SOURCE DATA>
+ + +

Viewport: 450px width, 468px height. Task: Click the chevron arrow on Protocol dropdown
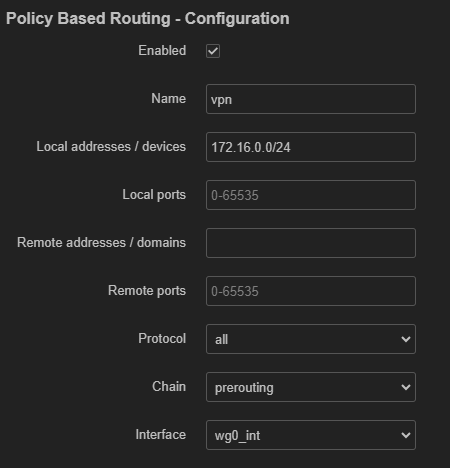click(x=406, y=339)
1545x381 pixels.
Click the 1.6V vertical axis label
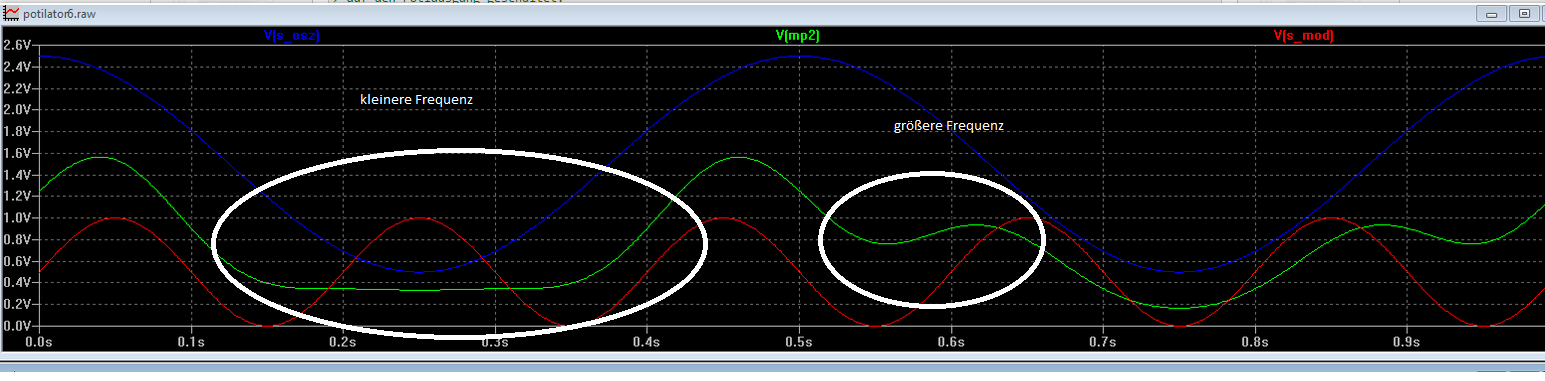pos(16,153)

+ + +

An exact reprint of every record is required, with the pictures omitted.

YOUR SOLUTION>
Viewport: 450px width, 468px height. Task: Click the chevron arrow on Protocol dropdown
click(x=406, y=339)
1545x381 pixels.
Click the 1.6V vertical axis label
pos(16,153)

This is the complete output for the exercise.